We’re rolling out our annual invention awards today, so it’s perhaps a fitting coincidence that this video should surface of the so-called peasant inventor Wu Yulu, a Chinese farmer and robot hobbyist displaying his whimsical creations at Shanghai’s Rockbund Art Museum.
Following a rich tradition of DIY inventors from China’s interior, Wu doesn’t benefit from university backing or a robotics lab of his own, so he instead scavenges rubbish piles for throwaway parts and the odd aesthetic fixture. As such, some of his creations possess a Tim Burton-esque kind of macabre quality: rust-covered drummer boys patched together from scrap marching tirelessly in a circle, or a remote-controlled child-bot that ambles around with an unnaturally spastic gait.

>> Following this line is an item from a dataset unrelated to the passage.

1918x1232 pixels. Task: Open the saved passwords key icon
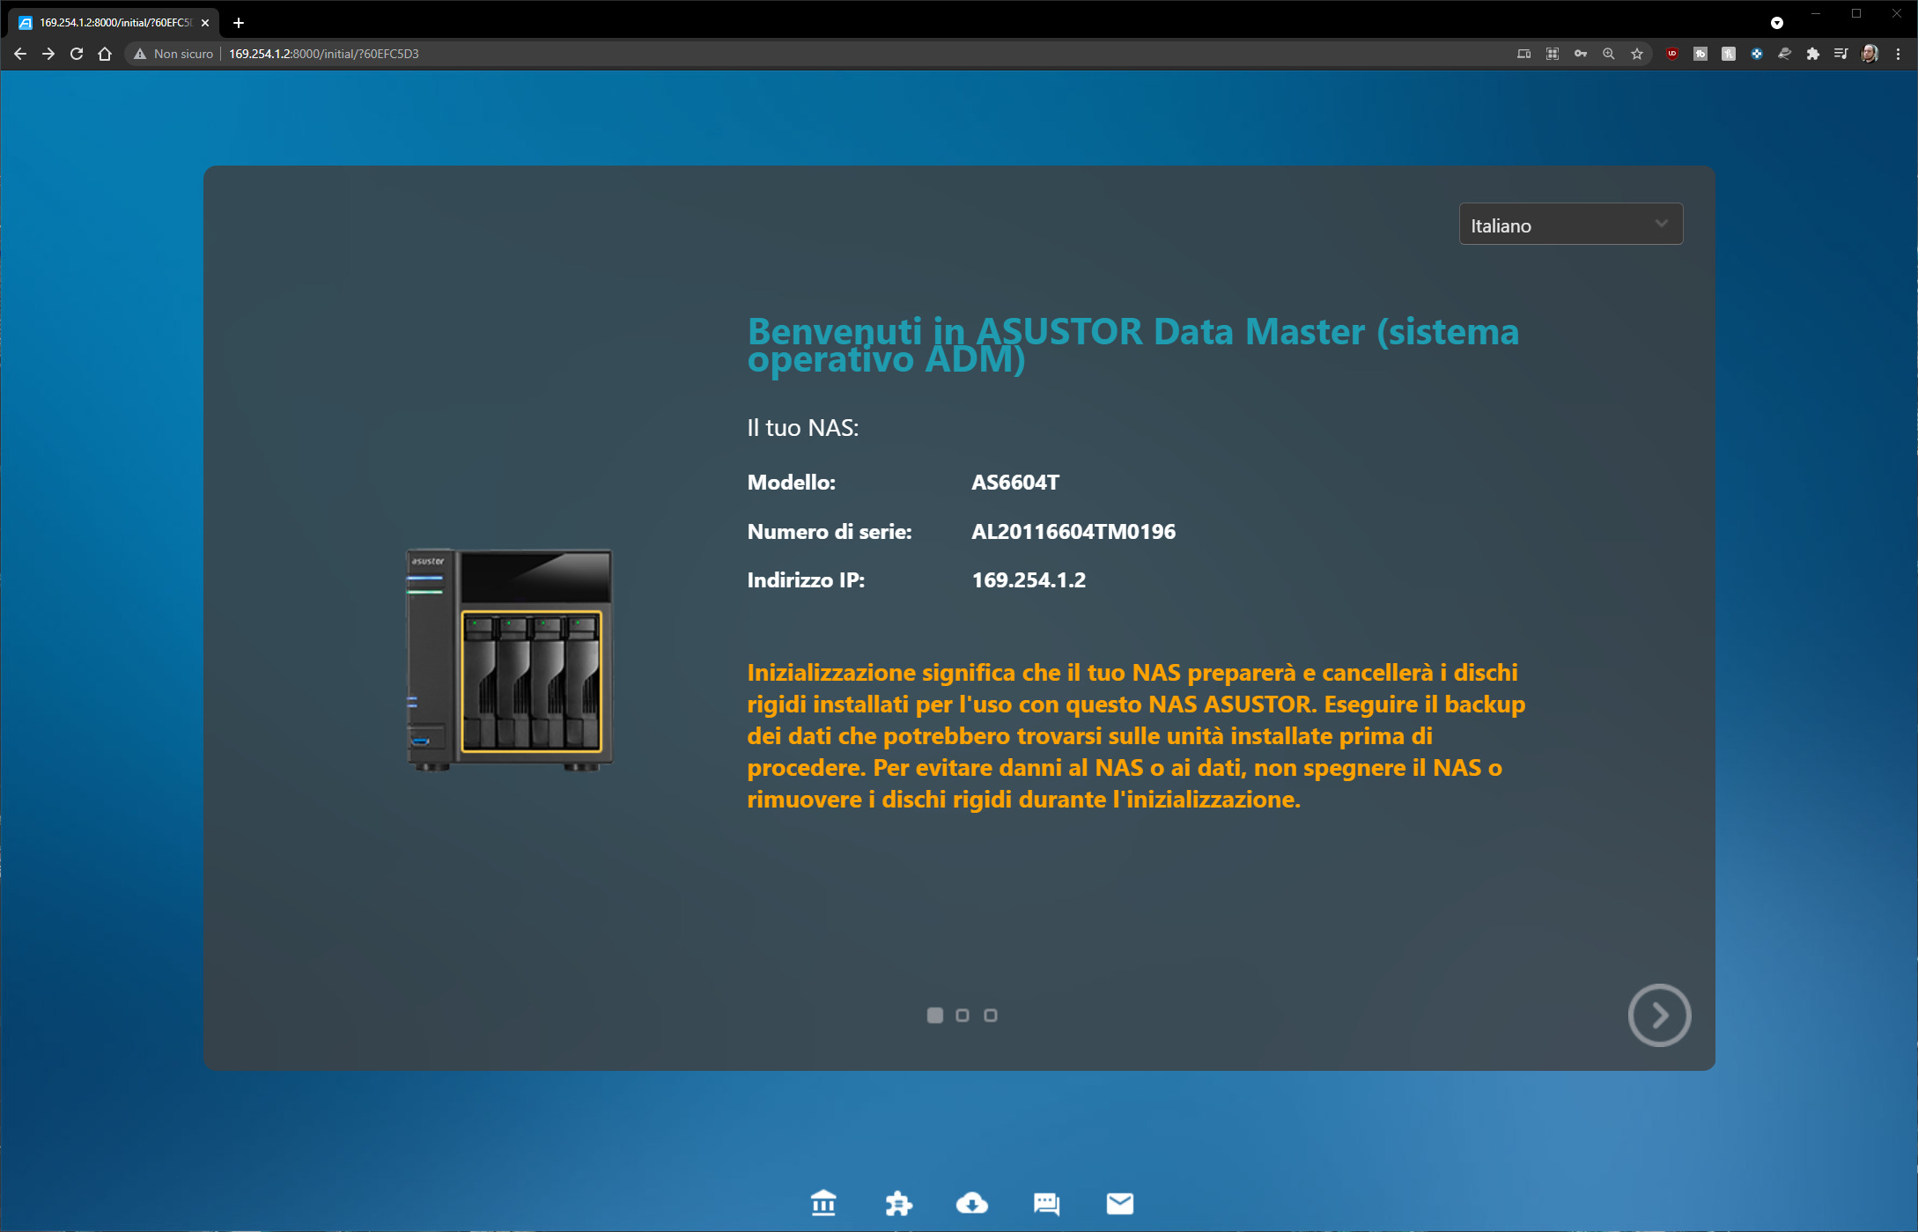pos(1581,54)
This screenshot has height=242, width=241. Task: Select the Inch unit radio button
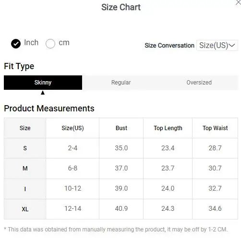tap(16, 44)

Chinese Peasant Inventors from Malcolm Moore on Vimeo.
And what do his robots do? Mostly, they entertain. Some walk around, some hop about aimlessly like children’s wind-up toys, and one simply jumps off a high platform to be violently caught by a rigid cable strapped to his back. But some do possess a certain degree of functionality. “I had no money to buy a car,” Wu says of his rickshaw bot, a yellow humanoid in a straw hat that tows a passenger-bearing rickshaw cart behind. “So I built my own.”